Bacterial infection in cystic fibrosis
Dr C Winstanley
Liverpool University
2008 – 2011 Postdoctoral Fellowship
Response of populations of Pseudomonas aeruginosa to antimicrobial challenge during chronic infections in cystic fibrosis
Dr Craig Winstanley is a Senior Lecturer in the Division of Medical Microbiology at Liverpool University.
Cystic fibrosis (CF) is the most common life-threatening inherited disease in the UK. Most patient morbidity and ultimately mortality is due to chronic lung infections caused mainly by bacteria. The most common and important CF pathogen is Pseudomonas aeruginosa, which causes infections that, once established, are impossible to eradicate. During chronic pulmonary infection, CF patients suffer a decline in lung function associated with periodic exacerbations triggered by bacterial products.
A grant from the Dr Hadwen Trust will support a study of P. aeruginosa population behaviour in CF patients, and test the usefulness of an artificial sputum medium as an alternative to animal ‘models’ for studying the behaviour of bacterial populations.
The project will start by monitoring populations of the Liverpool Epidemic Strain (LES) of P. aeruginosa in a cohort of patients over a three year period. This will be done by carrying out a series of phenotypic and genotypic tests on multiple isolates from individual sputum samples during periods of exacerbation and during stable periods.

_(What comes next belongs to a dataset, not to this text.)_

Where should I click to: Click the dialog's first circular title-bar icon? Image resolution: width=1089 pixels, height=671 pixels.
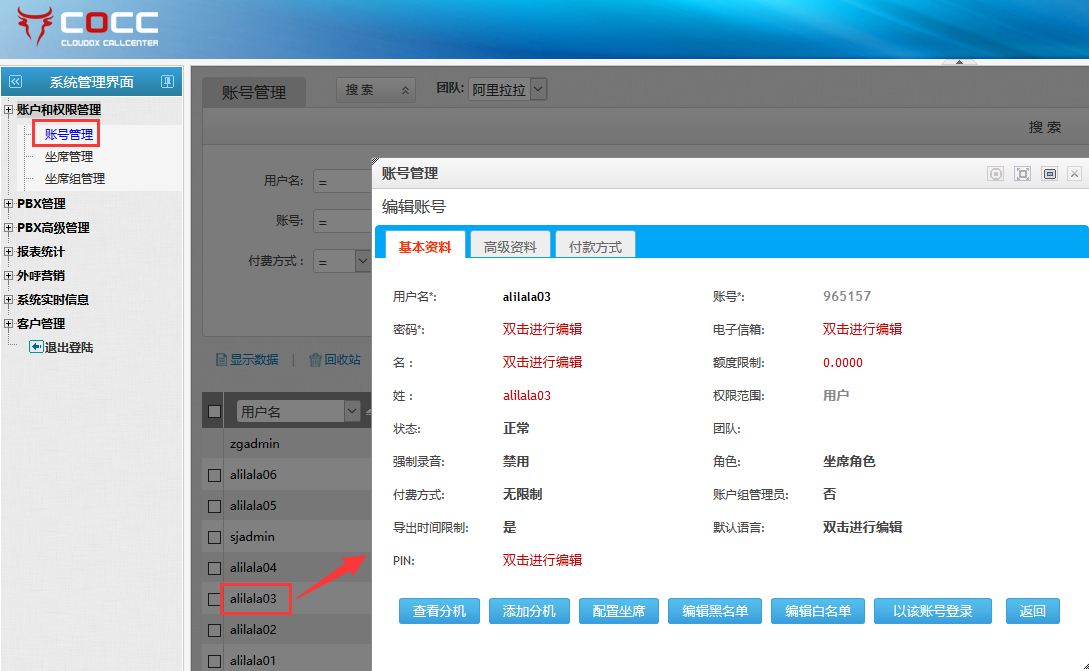click(x=996, y=174)
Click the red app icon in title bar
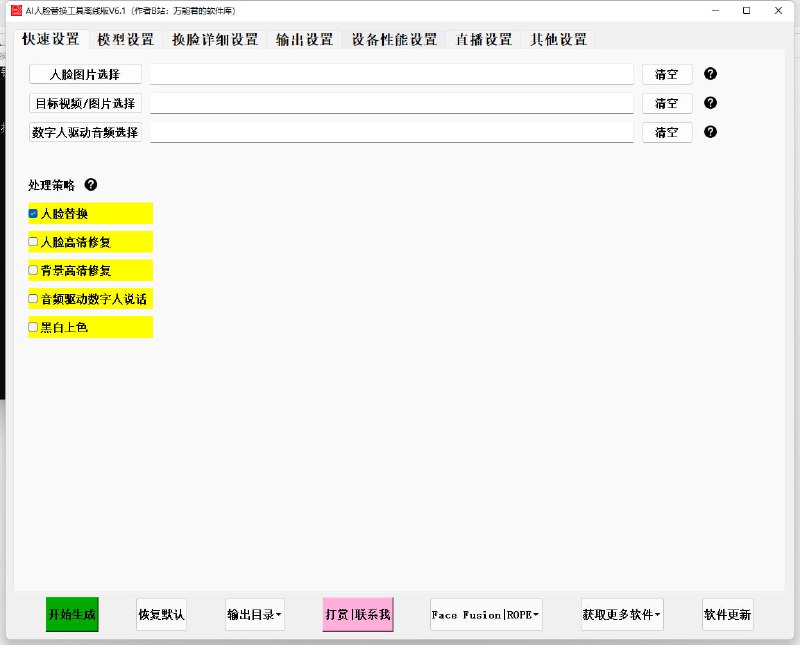 [15, 10]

Very little is understood about the responses of populations of P. aeruginosa to antimicrobial challenges during chronic lung infections in cystic fibrosis. The conventional approach is to investigate this in rats with chronic respiratory infections and in CF mouse ‘models’. However, this project will attempt to model population behaviour in artificial sputum media (ASM) and assess whether this in vitro model can be used to predict population responses to antimicrobial challenges in CF.
The new approach will be used to follow diversification from uniform starting populations and test antibiotic combinations in a way that cannot be achieved in real patients. A better understanding of bacterial population fluctuations in response to antibiotic challenges during chronic infections in CF will help clinicians to make better informed choices of antibiotic therapy.